**Exercise prompt**
Search the records for the string "accomplish". Copy each line where it occurs.

[Input records Boundary: Start]

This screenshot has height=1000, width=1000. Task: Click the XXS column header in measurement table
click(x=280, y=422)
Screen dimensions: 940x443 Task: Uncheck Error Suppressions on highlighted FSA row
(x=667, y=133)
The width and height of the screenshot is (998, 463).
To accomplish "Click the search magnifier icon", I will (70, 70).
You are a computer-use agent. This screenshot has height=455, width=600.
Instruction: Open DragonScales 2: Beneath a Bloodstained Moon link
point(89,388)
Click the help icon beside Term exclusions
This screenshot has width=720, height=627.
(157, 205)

[Input records Boundary: End]
[Input records Boundary: Start]

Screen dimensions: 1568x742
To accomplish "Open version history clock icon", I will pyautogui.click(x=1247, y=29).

[Input records Boundary: End]

**Result**
To accomplish "Click the search magnifier icon", I will (70, 70).
To accomplish "Open version history clock icon", I will pyautogui.click(x=1247, y=29).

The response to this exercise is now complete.